29/06/2008
Se habían encontrado por casualidad. Hacía mucho que no se veían, y hay que ver cómo son estas cosas: en el mismo vagón de metro en el que él viajaba tranquilamente y justo a mi lado rumbo a su casa un martes hacia la hora de comer, en ése entraba ella ese mismo martes y exactamente a una hora comprendida en ese "hacia".
Él volvía de un curso, ella de una entrevista de trabajo, no pasaban de los veinte y su relación era del tipo que quiera que sean las que existen entre la exnovia de un amigo y el amigo de un exnovio. Que no pasaban de los veinte, eso lo digo yo. El resto lo decían ellos, y lo decían prácticamente a gritos. No tenían demasiada confianza -esto también lo digo yo-, factor que hacía aún más explícita la tensión que dominaba la conversación en la que ella le explicaba a él que no, que su amigo y ella ya no salían juntos, y que las razones eran muchas.
Justo después, los ejemplos ilustrativos de esas razones. Que estaban siempre discutiendo, que a él le gustaba más el fútbol que su propia novia, que no había manera de ponerse de acuerdo para hacer nada.
La tensión crecía. Yo no podía atender a nada más que a los que la originaban y vivían en primera persona. O eso pensaba yo. De pronto, en un momento de especial espectacularidad de la conversación, en un
-Si además, le gusta a mi mejor amiga, así que mira, mejor para todos
sentí la necesidad de levantar la vista de quienes hablaban y fijarla en quienes por fuerza tenían que estar escuchando: el resto de mis compañeros de vagón. Busqué durante unos segundos una cara que me dijera algo, y de pronto allí estaba ella, donde siempre había estado: justo enfrente de mí, una chica de unos treinta miraba a los chicos en cuestión muy fijamente y con la boca abierta. Estaba tan absorta que, desde ese mismo momento, yo no pude dejar de mirarla a ella. Se fijaba en cada detalle, les buscaba cada prenda, cada gesto, cada mirada. Intentaba retomar su lectura, pero no había manera de que se concentrara. Al cabo de unos segundos volvía siempre a dedicarles toda su atención. Era incapaz de cerrar la boca. Nunca se reía, ni parecía escandalizarse. Únicamente podía no dar crédito a lo que oía.

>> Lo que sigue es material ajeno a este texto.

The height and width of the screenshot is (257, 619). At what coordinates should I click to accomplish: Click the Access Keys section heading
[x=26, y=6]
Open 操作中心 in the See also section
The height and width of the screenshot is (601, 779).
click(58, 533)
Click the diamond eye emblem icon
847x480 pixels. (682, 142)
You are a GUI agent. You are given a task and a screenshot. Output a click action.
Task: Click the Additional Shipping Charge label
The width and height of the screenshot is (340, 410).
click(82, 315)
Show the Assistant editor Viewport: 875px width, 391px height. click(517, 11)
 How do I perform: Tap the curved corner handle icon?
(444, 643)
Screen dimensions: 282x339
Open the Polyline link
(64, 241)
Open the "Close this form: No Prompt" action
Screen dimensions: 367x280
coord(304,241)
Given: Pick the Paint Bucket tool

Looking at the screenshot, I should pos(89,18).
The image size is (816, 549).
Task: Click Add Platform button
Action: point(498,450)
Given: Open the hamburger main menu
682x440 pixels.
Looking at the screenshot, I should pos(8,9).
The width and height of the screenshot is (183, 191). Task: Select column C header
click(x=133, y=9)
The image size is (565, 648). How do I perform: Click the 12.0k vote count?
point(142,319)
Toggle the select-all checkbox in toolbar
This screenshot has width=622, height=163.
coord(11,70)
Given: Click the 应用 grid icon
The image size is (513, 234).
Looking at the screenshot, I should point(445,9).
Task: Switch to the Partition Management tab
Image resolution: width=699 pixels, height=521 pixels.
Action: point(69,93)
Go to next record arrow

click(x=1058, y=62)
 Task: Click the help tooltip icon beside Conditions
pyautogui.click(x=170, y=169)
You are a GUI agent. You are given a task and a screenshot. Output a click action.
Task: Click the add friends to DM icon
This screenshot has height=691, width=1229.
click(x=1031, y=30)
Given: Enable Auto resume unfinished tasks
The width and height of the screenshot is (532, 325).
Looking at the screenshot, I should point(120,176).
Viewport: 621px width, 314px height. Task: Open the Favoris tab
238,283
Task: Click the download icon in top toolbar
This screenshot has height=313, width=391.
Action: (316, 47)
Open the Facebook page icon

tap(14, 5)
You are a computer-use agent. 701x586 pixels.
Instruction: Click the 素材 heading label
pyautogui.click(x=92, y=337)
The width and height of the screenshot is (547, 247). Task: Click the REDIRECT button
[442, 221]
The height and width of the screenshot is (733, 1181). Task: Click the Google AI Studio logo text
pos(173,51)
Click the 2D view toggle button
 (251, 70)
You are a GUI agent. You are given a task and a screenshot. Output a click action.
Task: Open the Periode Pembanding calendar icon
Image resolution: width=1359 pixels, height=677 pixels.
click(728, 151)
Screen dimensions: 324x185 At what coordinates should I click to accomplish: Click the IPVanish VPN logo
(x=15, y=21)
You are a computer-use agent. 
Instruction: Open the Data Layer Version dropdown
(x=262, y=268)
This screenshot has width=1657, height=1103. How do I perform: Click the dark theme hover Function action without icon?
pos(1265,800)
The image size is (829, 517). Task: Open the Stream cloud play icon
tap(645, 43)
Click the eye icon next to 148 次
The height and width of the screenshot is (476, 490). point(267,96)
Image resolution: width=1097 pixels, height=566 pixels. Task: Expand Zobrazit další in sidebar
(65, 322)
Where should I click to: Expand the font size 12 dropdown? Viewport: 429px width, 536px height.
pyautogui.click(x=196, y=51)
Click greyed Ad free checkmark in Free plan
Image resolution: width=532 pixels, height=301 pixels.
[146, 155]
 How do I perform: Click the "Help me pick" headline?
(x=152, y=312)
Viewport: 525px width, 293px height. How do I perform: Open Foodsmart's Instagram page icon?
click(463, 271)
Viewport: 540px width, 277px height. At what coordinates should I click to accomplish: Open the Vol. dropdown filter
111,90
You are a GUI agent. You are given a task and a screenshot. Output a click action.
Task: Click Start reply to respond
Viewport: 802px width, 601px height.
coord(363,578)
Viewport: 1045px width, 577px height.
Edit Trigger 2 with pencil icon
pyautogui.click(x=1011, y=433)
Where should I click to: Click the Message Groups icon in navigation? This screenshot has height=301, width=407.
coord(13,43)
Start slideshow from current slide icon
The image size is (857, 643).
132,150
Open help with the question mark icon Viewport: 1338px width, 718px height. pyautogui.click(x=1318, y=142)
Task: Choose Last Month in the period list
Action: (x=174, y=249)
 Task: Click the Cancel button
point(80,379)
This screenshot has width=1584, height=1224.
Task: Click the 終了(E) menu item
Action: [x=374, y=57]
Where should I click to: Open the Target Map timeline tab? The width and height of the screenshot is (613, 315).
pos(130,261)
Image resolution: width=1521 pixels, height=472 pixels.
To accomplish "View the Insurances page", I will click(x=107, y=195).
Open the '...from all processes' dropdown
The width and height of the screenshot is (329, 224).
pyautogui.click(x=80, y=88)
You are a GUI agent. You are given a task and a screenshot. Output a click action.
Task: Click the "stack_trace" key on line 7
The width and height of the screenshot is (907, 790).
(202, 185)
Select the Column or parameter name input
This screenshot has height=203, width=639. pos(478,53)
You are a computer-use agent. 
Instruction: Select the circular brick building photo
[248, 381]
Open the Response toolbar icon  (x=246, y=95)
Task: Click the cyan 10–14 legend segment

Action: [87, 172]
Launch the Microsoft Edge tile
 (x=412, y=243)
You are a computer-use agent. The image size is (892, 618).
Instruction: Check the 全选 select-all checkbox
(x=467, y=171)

Y allí nos encontrábamos todos: ella sólo miraba a los chicos, yo sólo la miraba a ella. Aunque sí mucho, el hecho de que a mí no me llamara tanto la atención todo lo que estaba diciéndose a mi lado la convertía a ella en mucho más interesante para mí: por la pasión que ponía en escucharles, por no poder llegar a comprenderla del todo.
En ese momento, decidí sacar la libreta, para tomar alguna nota y poder acordarme más tarde de todo aquello. Mientras la sacaba, me di cuenta de que seguramente a alguien de entre todas las personas que estábamos en el vagón le parecería raro que una chica de pronto sacara lo que parecía una libreta y se pusiera a tomar lo que parecían algunas notas. Y me pregunté si esa persona pensaría que podría tener algo que ver con la divertida conversación de mi lado. O más bonito aún: si se habría dado cuenta de que también estaba relacionado, en última instancia, con la chica de enfrente, relación no del todo imposible de percibir dado que seguramente mi manera de mirarla incluía, como a su vez lo incluía la suya, tener la boca bien abierta durante un considerable espacio de tiempo.
Y pensé que, si esa persona existía, ya éramos cuatro, interesándonos las unas a las otras en espiral. Y que cuántas habrá cada mañana en una ciudad como Barcelona. Sin que falte un eslabón, digo.